Segment Start: RAW DATA

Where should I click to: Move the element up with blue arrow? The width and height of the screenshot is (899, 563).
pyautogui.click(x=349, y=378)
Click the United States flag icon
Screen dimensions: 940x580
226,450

Segment End: RAW DATA

WHAT TO PRODUCE: You are asked to copy all of the entries above exactly.

ANSWER BOX:
Where should I click to: Move the element up with blue arrow? The width and height of the screenshot is (899, 563).
pyautogui.click(x=349, y=378)
Click the United States flag icon
Screen dimensions: 940x580
226,450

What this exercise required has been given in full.